ЗАДАНИЕ: Выпишите дословно из отрывка о прощании с Мишей Бубновым фрагмент, начиная со слов «Александров сообщил мне, что» и заканчивая словами «нашего прощального ужина.» включительно.

ИСХОДНЫЙ ТЕКСТ:
━━━━━━━━━━
Александров сообщил мне, что рыбаки на берегу Волги, находящейся примерно в километре от аэродрома, поймали здоровенного полутораметрового осетра весом более 20 килограммов и хотят за него двести рублей. Я сразу выложил требуемую сумму, и осетр стал украшением нашего прощального ужина.
Огромную рыбу приготовили под моим бдительным наблюдением и по моему рецепту. Я с грустью подумал о своей несостоявшейся карьере рыбного инженера. Осетрина таяла во рту, выписанная нами тройная порция водки быстро исчезала в желудках наших пилотов и кое-кого из руководства технического состава, пришедших меня проводить. Мы сидели за наскоро сколоченными столами прямо под открытым небом, в свете огромной луны, вышедшей на чистую, без облачка, небесную сферу. Вдали, у Сталинграда, уже грохотало, и никто не мог знать — не последний ли это ужин в его жизни. Ко мне подошел Миша Бубнов, заместитель командира эскадрильи, мой ведомый и в Китае, и под Киевом, и под Харьковом, да и здесь в излучине Дона, и сказал: «Эх, комиссар, ты мой комиссар, как мне жалко с тобой расставаться. Вместе мы были непобедимы». Миша обнял меня, поцеловал и заплакал. Мы расставались, как родные братья. Да, собственно, и были ими: ведь ведущий с ведомым связаны одной веревочкой на жизнь и на смерть.
Думаю, что Миша предчувствовал свою судьбу. Мы прощались 22-го августа 1942-го года, а уже 24-го сентября, почти в годовщину смерти моего сына Шурика, Миша, над Сталинградом, уже будучи командиром нашей эскадрильи, сопровождал на боевое задание вместе со всей эскадрильей девятку штурмовиков. «МЕ-110», болтавшийся над землей где-то в дыму горящих сталинградских заводов, вынырнул свечой, атакуя из нижней полусферы, и точно попал пушечным и пулеметным огнем по Мишиному «Яку», который сразу разлетелся на куски. Не знаю, был ли Миша убит прямым попаданием или разбился при падении о землю. Вечная ему память.
Думаю, что смерть Миши ускорило и то обстоятельство, что ему просто не с кем было теперь воевать в паре, когда опытные летчики оберегают друг друга. Нашу эскадрилью да и весь 43-й истребительно-авиационный полк принялись буквально растаскивать. Через несколько дней после моего назначения комиссаром полка был назначен командиром 512-го полка 16-ой воздушной армии Вася Шишкин. Ушел на полк и командир первой эскадрильи Женя Мельников.
━━━━━━━━━━
ПЕРЕЧЕНЬ ДАННЫХ:
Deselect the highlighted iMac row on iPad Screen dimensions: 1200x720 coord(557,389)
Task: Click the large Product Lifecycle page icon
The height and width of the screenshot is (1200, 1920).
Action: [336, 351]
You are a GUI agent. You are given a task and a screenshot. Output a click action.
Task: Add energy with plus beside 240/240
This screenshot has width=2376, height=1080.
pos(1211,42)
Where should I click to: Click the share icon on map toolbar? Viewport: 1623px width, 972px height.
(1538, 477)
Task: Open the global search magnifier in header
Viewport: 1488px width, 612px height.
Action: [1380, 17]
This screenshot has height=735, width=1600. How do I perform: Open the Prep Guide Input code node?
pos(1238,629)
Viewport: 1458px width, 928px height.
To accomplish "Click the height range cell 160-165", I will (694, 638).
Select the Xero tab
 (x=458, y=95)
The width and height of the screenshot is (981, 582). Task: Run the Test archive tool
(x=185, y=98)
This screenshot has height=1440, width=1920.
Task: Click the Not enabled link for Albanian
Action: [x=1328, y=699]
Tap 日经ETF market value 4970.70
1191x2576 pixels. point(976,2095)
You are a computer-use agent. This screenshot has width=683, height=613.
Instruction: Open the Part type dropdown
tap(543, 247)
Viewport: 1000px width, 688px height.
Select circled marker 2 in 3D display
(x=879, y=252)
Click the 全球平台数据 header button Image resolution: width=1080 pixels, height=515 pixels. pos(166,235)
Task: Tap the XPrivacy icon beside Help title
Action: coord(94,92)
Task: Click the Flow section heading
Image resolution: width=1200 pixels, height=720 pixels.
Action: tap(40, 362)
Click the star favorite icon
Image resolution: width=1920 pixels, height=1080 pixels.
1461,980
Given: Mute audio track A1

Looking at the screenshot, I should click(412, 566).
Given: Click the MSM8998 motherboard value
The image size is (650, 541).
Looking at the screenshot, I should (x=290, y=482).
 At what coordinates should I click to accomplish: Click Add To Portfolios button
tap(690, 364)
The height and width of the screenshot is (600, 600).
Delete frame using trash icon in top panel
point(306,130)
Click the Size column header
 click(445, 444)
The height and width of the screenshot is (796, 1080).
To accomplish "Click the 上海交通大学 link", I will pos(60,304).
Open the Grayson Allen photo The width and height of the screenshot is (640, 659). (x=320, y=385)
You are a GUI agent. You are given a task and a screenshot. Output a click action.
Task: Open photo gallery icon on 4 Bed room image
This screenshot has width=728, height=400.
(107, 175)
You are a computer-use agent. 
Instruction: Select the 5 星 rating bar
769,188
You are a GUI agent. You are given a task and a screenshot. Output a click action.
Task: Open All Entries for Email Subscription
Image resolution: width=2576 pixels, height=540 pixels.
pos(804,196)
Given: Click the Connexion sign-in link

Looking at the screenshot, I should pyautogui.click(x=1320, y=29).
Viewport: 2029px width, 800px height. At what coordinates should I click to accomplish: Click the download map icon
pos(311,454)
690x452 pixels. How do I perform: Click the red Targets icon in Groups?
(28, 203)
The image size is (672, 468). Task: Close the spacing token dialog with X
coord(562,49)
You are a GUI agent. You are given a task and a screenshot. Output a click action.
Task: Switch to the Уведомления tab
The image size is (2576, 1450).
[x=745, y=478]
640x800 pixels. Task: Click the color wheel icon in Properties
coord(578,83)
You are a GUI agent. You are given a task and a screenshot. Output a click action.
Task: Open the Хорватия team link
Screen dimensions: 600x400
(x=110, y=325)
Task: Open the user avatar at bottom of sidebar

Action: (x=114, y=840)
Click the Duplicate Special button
━━━━━━━━━━
ОЖИДАЕМЫЙ ОТВЕТ:
Александров сообщил мне, что рыбаки на берегу Волги, находящейся примерно в километре от аэродрома, поймали здоровенного полутораметрового осетра весом более 20 килограммов и хотят за него двести рублей. Я сразу выложил требуемую сумму, и осетр стал украшением нашего прощального ужина.